Vine had also once offered a repost button (or in its case, a "revine" feature) that allowed users to repost a video for increased visibility. But Vine's button had a mixed reception as some creators would abuse the feature by offering "revine 4 revine" -- that is, groups who would promote each others' content by agreeing to "revine" all the group members' videos. Instagram, too, faces a similar problem where groups of Instagram users agreed to systematically exchange likes and comments to game the service's algorithms. TikTok, which is known for its eerily accurate, highly personalized For You feed, would seemingly run the risk of diluting its recommendations with "reposts" if creators also attempted to game the algorithm via the new Repost button.

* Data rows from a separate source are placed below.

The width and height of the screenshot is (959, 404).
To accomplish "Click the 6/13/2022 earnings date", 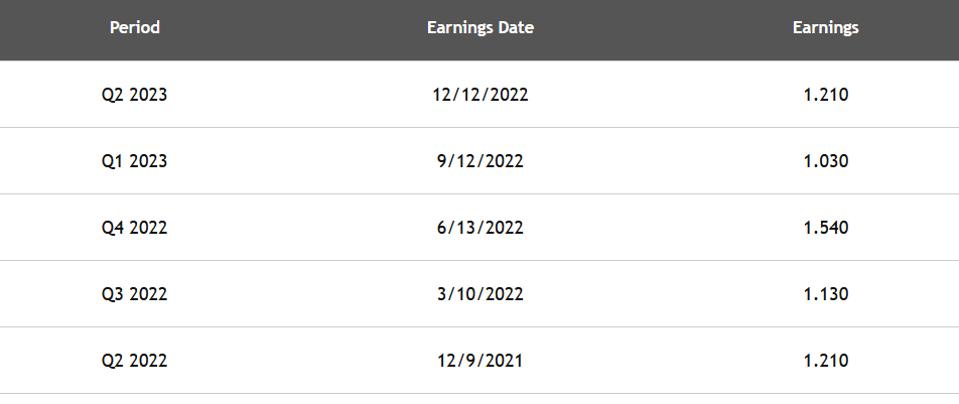I will [x=480, y=227].
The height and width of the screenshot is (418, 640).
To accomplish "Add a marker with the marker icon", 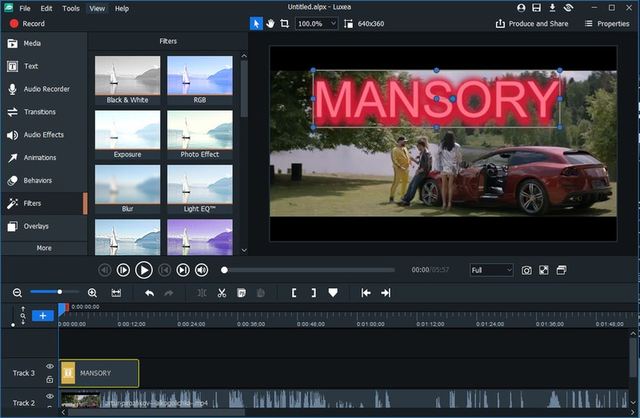I will click(333, 293).
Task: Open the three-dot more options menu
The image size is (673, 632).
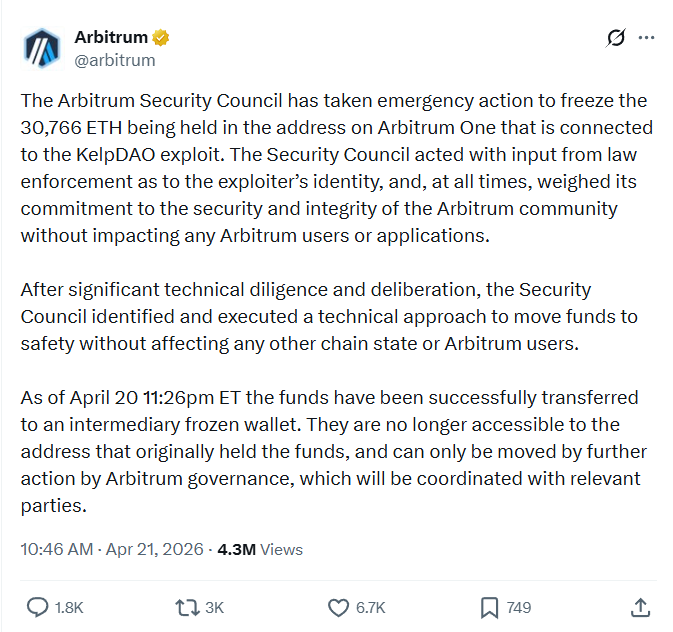Action: pos(646,38)
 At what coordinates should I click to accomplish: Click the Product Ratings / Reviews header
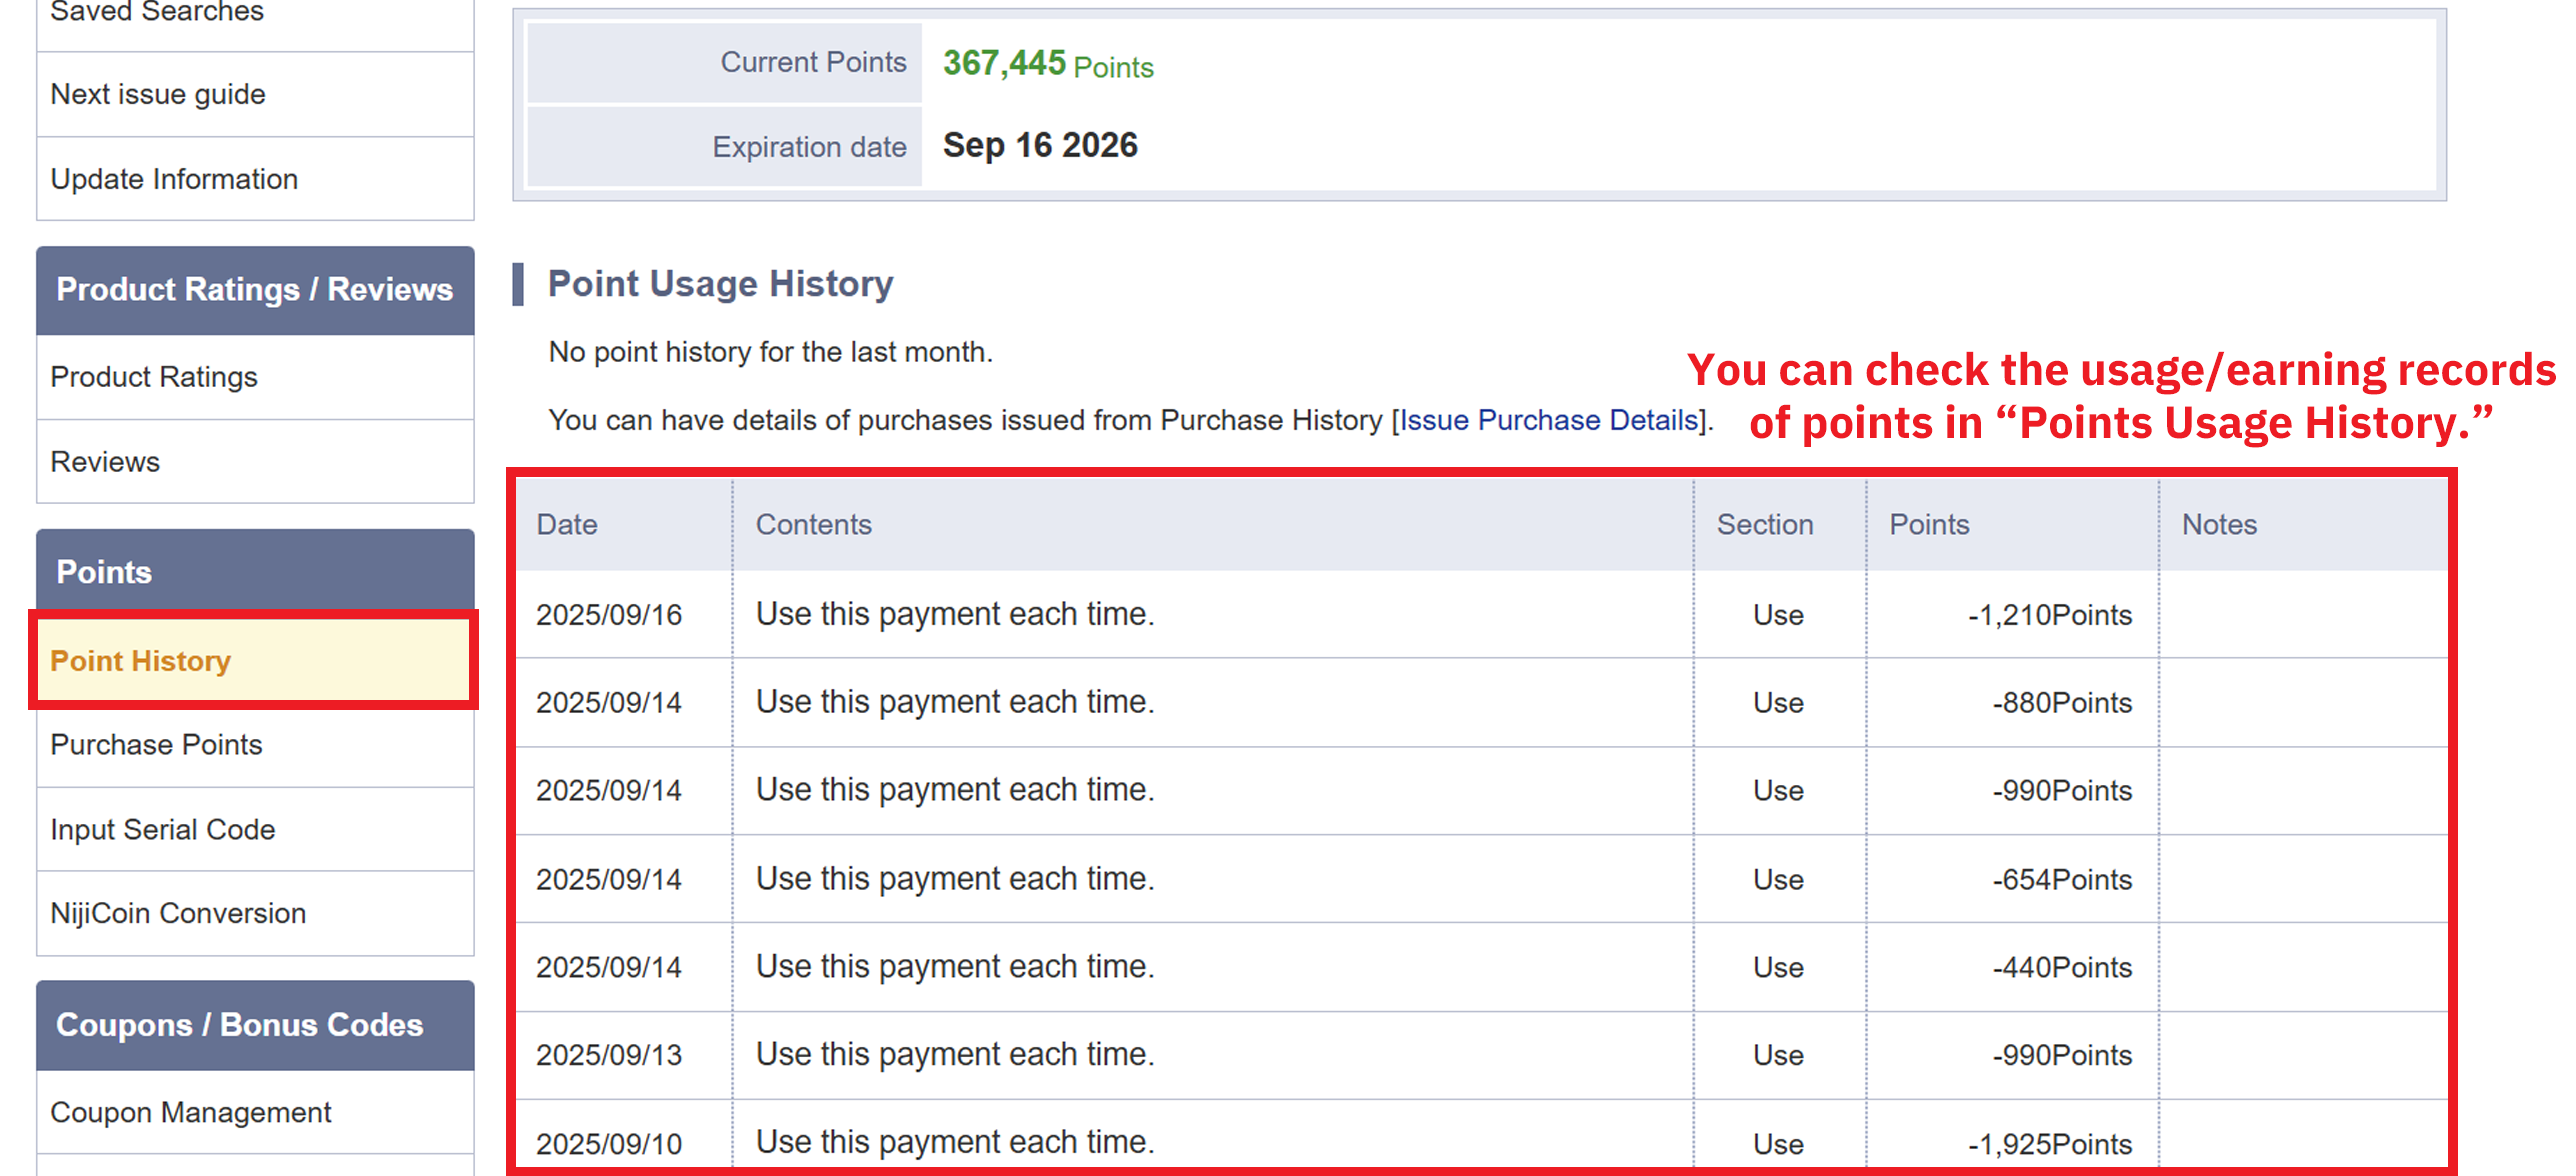tap(254, 290)
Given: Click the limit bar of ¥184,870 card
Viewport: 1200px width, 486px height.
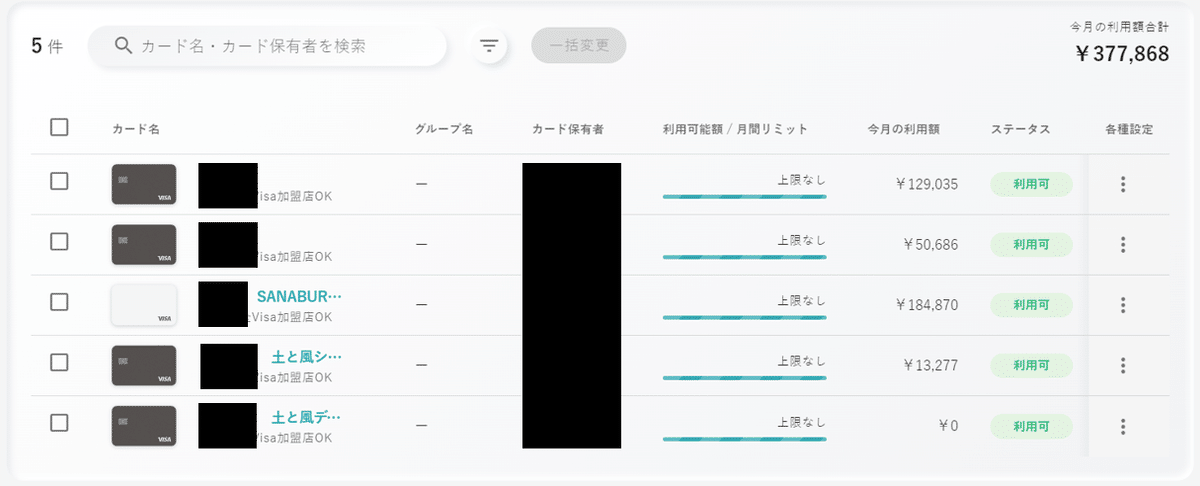Looking at the screenshot, I should click(744, 318).
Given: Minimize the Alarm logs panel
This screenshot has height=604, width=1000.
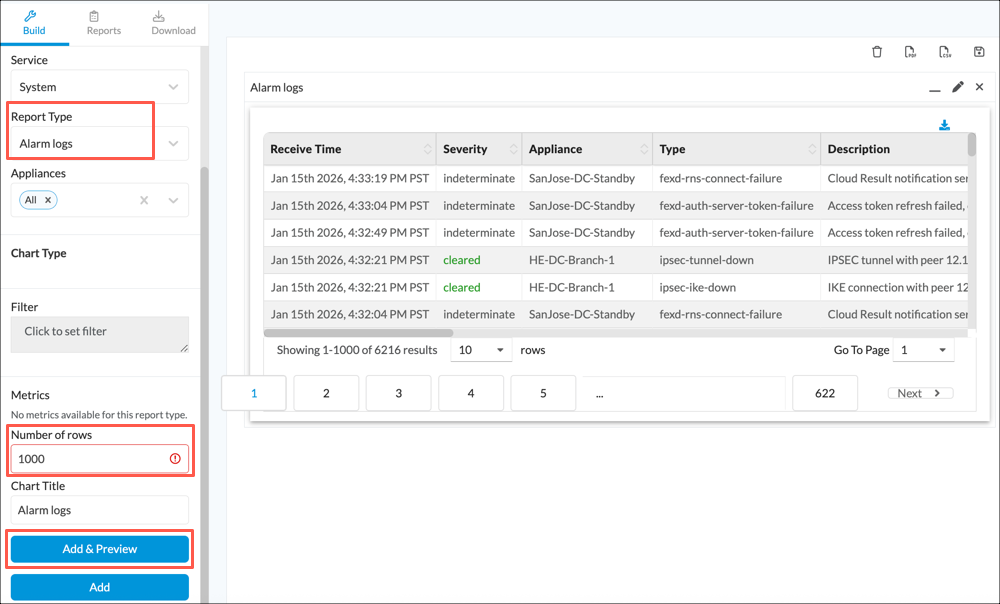Looking at the screenshot, I should [935, 88].
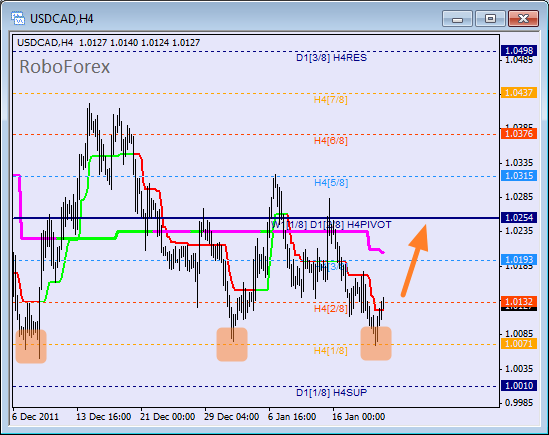Select the 1.0071 orange price label

click(x=519, y=344)
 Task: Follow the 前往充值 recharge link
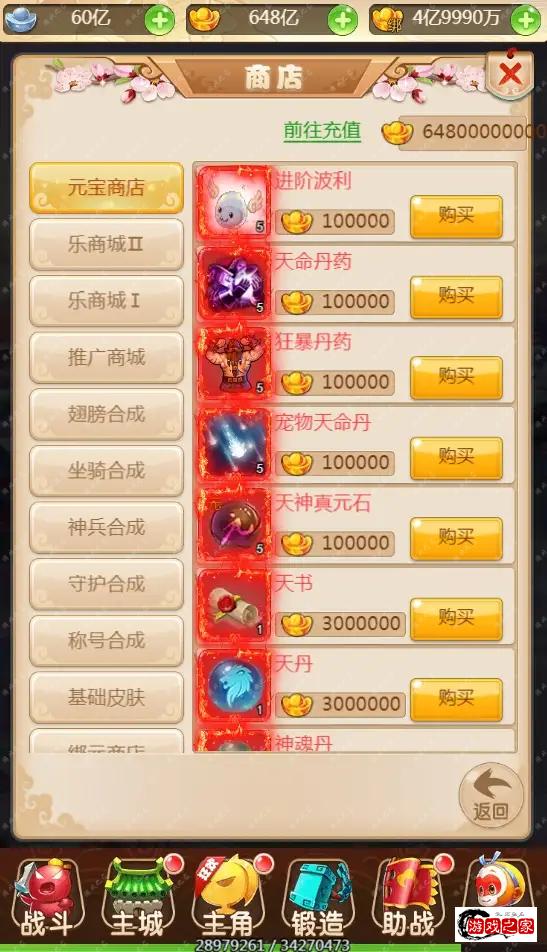click(322, 131)
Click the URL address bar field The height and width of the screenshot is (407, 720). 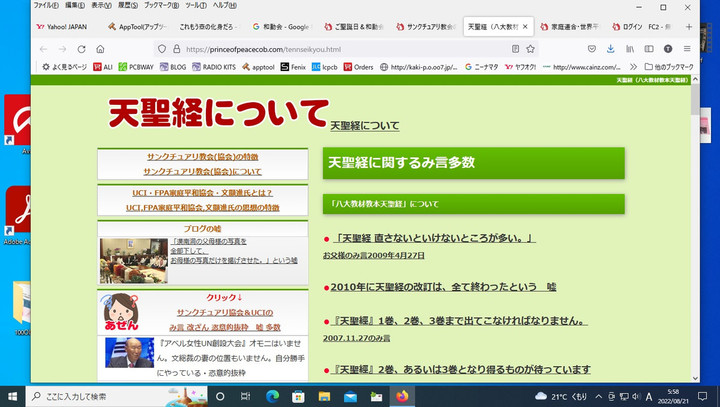(340, 48)
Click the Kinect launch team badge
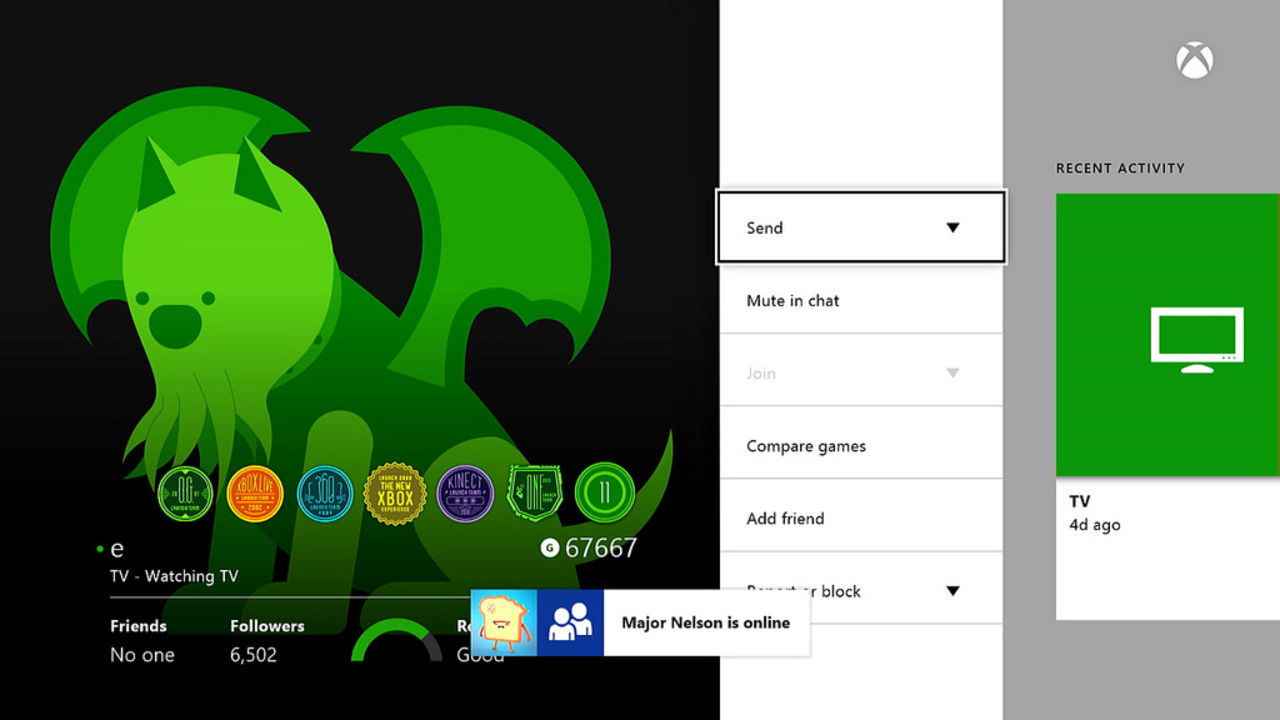 (x=464, y=493)
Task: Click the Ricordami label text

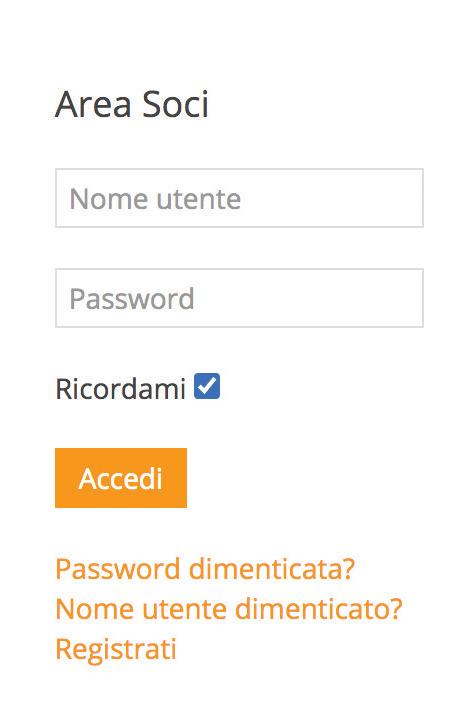Action: [121, 389]
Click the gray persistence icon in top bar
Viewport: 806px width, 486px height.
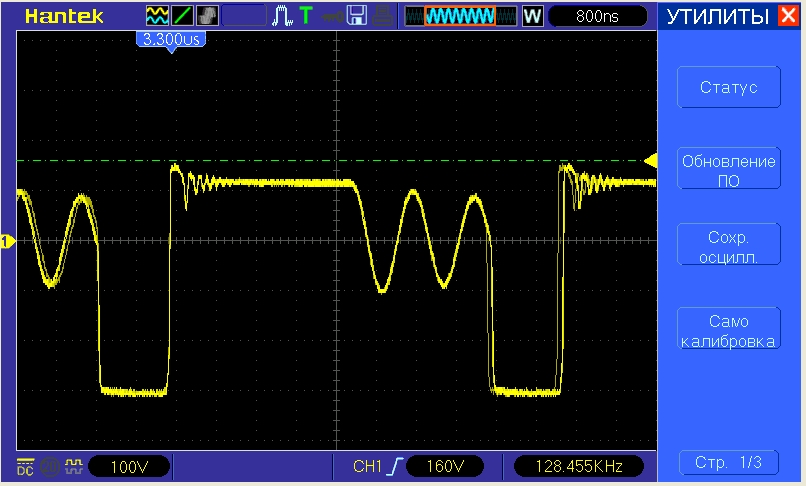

But TikTok is attempting to address this problem by making its Repost button work differently than the "revine" -- at least for the time being. Users will only see re-shared recommendations if they're mutual friends with the person who reposted the video. That means you won't necessarily see a larger creator's recommendations unless that creator for some reason also follows you, too. By limiting recommendations to mutuals, TikTok combats the risk that would come from creators teaming up. But it also limits the potential for reposted content to gain a significant number of new views -- like if it was re-shared by a popular creator, for instance.
Image Credits: TikTok screenshot
TikTok confirms the button is being tested on the publicly available version of its app with a small number of users for the time being. However, it's already attracted a lot of attention on Twitter as users have been posting screenshots of the new feature. Some people seem to believe it's a new feature everyone has access to, but that's not yet the case, we understand.
"We're always thinking about new ways to bring value to our community and enrich the TikTok experience. Currently, we're experimenting with a new way for people to share TikTok videos they enjoy," a TikTok spokesperson told TechCrunch, after clarifying the feature's functionality.
If you happen to have access to the Repost button, you'll be able to use it when browsing your For You feed. When you tap the button on a video you want to promote, TikTok informs you the video will be visible to your friends. The app also prompts you to share a few words about why you reposted the video. These don't appear as comments on the video, but are flagged directly on the video itself above the creators' name and video description. Here, you'll see which friends have reposted the content and can tap the "reposted" label to read their comments in a small, pop-up window.
And if you change your mind about your Repost, you can tap into the Share menu and then on "Remove Repost" to undo your re-sharing. This will delete the message you've added, as well, TikTok notes.
In some cases, TikTok users are seeing the Repost button labeled as "Recommend" because TikTok is still playing around with the language it wants to use here. But like the Repost, the Recommend button also prompts users to share why they're re-sharing the video with others.
If TikTok chooses to roll out the Repost button more broadly, it could prove to be a new way creators get their content discovered on a platform that is today more about algorithmic recommendations than it is about personal suggestions. But TikTok has likely observed how many of its users already leverage its in-app messaging system just to send videos to friends and is now trying to find a way to better incorporate that signal into the For You feed itself.